Figure 11 Thermal diagram before and after embedding the improved module. (A) Network Input Diagram. (B) The diagram before the improvement module is embedded. (C) The diagram after the improvement module is embedded.
4.3 Visualization of prediction results
The test set images were used to analyze and evaluate the results of diseased tree recognition. A total of 515 test set images were selected to evaluate the model’s prediction results, and the prediction results of two models in robust light environments are shown (Figure 12).
Figure 12 Remote sensing image recognition results under strong light environment. * white circles indicate correct detections, black circles indicate missed detections, yellow circles indicate misdetections. (A) YOLO v4 detection results (B) Improved YOLO v4 detection results.
It can be seen that after the model was improved, it could detect the specific location of the diseased tree, and the confidence values were all increased (Figure 12B). In the predicted images, there were fifteen diseased trees of different colors with strong light, and some of the diseased tree crowns had small contours and colors similar to those of surrounding trees, as well as overlapping crowns. In this complex image background, both models could identify the location of the diseased trees accurately. Among them, the YOLO v4 model identified ten diseased trees, and three were not correctly identified, with false positives (Figure 12A). After adding the channel attention mechanism SENet and feature enhancement module, the improved YOLO v4 model correctly identified thirteen diseased trees, three more than the YOLO v4 model. The reason why the YOLO v4 model failed to detect the one missed diseased tree correctly may be due to the obstruction of other healthy trees in the crown, which affected the feature extraction of the model.
4.4 Comparative experiments with other object detection models
To compare the comprehensive performance of the improved YOLO v4 model in this study, Single Shot Multibox Detector (SSD), Faster RCNN, YOLO v3, and YOLO v5 were compared, showing the effectiveness of the model in detecting diseased pine trees, as shown in Table 6.
The improved YOLO v4 model has the highest parameters, which are increased by 230.535 M, 228.545 M, and 194.871 M compared to SSD, Faster RCNN, and YOLO v3, respectively. This is due to the addition of the SENet module and feature enhancement module to the YOLO v4 network.
Moreover, the improved YOLO v4 model has the highest mAP, which is increased by 68.2%, 62.49%, 54.68%, and 1.22% compared to SSD, Faster RCNN, YOLO v3, and YOLO v5, respectively. The model’s precision is also the highest, which has increased by 21.69%, 64.94%, 2.36%, and 4.73% compared to SSD, Faster RCNN, YOLO v3, and YOLO v5, respectively. Although, the improved YOLO v4 model has the highest parameters and requires more computation, its performance is the best, as its mAP is 79.91%, the highest among the five models, indicating that the improved YOLO v4 model has higher detection accuracy. Therefore, the model improvement in this study is effective.

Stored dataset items
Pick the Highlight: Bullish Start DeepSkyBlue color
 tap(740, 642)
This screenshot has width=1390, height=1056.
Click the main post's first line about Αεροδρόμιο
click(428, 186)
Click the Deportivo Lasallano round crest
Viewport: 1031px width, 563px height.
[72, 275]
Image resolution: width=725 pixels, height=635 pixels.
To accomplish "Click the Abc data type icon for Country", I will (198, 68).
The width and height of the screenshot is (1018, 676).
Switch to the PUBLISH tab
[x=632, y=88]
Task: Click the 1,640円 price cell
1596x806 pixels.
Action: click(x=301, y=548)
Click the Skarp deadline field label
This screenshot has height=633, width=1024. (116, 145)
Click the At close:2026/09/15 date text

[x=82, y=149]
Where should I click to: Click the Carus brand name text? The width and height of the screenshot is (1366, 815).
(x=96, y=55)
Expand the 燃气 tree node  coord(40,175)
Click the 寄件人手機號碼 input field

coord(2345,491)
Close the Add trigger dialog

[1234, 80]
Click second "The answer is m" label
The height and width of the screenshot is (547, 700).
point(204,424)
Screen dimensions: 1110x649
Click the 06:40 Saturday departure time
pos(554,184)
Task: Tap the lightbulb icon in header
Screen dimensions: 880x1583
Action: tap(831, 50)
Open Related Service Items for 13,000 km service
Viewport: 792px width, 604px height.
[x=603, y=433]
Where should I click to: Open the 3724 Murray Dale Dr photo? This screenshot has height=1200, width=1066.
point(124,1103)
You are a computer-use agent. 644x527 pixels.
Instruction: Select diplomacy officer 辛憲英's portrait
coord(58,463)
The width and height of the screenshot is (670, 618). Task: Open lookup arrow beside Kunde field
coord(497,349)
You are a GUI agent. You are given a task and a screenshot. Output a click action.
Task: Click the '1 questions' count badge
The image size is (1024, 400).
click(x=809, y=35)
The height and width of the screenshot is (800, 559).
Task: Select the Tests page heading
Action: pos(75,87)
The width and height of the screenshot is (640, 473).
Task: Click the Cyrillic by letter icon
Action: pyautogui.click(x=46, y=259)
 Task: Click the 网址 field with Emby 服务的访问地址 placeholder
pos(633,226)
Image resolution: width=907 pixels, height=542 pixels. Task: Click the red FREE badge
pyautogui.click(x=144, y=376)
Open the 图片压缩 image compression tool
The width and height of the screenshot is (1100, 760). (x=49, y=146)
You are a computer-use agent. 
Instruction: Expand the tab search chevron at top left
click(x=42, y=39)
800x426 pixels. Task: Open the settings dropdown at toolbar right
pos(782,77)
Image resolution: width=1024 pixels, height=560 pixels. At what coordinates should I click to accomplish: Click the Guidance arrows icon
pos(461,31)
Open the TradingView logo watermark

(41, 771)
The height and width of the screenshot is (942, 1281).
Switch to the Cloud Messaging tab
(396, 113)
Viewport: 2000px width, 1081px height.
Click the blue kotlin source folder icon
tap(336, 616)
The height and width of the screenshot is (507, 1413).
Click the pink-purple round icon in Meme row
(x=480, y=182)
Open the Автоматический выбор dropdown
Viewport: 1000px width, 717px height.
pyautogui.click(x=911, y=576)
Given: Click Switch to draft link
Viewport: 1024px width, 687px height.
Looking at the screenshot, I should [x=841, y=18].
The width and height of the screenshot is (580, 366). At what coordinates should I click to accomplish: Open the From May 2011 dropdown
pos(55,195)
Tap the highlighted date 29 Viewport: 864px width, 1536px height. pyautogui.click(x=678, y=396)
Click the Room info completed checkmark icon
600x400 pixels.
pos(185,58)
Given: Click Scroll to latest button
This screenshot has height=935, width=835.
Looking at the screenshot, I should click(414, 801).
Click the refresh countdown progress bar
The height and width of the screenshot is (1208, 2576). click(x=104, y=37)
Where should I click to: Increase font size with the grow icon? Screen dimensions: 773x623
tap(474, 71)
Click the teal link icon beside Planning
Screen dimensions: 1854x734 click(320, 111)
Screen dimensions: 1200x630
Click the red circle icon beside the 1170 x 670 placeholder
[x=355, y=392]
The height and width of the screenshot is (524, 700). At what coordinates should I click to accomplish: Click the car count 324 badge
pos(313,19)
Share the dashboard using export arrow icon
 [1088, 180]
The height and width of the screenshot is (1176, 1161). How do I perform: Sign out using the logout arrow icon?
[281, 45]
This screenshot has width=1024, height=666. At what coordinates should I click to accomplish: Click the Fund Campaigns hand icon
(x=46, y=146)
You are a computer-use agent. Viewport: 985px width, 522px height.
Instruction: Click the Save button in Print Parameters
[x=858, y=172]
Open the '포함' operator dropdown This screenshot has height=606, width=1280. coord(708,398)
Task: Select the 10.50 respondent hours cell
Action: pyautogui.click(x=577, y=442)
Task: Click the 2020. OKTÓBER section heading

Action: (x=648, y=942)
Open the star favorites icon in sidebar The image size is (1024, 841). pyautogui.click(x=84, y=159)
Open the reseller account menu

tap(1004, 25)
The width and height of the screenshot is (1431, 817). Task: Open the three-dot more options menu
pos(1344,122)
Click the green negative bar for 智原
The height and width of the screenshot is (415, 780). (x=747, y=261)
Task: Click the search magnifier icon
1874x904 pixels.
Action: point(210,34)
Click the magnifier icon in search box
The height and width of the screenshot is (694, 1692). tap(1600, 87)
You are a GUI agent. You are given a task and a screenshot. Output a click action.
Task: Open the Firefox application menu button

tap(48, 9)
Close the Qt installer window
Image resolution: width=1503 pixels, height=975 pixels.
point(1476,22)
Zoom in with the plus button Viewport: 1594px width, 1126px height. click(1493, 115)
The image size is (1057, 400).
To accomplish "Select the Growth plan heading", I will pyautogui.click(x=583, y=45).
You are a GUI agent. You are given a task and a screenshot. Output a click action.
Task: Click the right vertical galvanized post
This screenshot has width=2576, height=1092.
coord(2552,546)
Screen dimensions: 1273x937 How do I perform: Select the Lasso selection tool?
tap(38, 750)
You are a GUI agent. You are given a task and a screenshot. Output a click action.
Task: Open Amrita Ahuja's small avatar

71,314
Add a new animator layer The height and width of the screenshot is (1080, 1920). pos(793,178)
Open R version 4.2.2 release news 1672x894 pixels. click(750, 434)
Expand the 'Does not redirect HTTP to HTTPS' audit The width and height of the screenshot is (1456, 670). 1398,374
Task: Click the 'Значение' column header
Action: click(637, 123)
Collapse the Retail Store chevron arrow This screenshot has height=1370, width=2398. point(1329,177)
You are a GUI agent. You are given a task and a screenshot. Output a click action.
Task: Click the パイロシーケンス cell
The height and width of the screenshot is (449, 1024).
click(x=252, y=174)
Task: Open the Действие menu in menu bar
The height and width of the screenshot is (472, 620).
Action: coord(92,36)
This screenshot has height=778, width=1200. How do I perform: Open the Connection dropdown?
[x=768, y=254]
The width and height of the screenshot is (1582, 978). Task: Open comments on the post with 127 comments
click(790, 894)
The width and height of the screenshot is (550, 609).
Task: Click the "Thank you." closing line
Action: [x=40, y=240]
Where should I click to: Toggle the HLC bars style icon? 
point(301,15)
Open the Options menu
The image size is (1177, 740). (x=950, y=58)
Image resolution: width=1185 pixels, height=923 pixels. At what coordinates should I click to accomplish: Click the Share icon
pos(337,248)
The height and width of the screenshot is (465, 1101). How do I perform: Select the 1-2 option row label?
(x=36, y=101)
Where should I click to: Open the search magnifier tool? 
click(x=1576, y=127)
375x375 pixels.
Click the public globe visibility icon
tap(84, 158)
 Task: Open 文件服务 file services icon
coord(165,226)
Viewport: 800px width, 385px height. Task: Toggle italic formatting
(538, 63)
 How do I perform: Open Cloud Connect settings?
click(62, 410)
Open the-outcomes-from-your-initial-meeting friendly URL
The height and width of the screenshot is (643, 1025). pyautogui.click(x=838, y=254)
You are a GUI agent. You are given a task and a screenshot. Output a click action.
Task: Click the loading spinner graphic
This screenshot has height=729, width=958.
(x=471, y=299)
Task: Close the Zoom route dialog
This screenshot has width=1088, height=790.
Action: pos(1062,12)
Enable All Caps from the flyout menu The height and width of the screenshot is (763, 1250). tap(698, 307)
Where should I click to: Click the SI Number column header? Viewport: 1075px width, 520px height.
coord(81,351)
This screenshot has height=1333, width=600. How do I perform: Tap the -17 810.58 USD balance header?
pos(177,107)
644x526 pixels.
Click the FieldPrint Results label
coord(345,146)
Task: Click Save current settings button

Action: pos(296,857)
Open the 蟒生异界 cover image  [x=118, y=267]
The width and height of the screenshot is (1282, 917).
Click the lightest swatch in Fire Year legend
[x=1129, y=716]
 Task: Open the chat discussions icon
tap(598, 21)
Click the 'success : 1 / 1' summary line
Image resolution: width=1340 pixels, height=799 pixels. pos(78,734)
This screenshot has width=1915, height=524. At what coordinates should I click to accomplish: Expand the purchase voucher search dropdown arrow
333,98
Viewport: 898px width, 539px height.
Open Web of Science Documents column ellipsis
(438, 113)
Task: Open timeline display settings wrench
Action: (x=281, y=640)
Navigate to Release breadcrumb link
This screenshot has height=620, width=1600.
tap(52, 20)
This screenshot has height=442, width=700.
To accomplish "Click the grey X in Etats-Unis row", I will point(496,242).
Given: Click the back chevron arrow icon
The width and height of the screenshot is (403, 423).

* _How to complete this task_
Retype the diseased pine tree detection text word for word, starting with "Figure 11 Thermal" and going on through "after the improvement module is embedded.".

* _Solved problem_
Figure 11 Thermal diagram before and after embedding the improved module. (A) Network Input Diagram. (B) The diagram before the improvement module is embedded. (C) The diagram after the improvement module is embedded.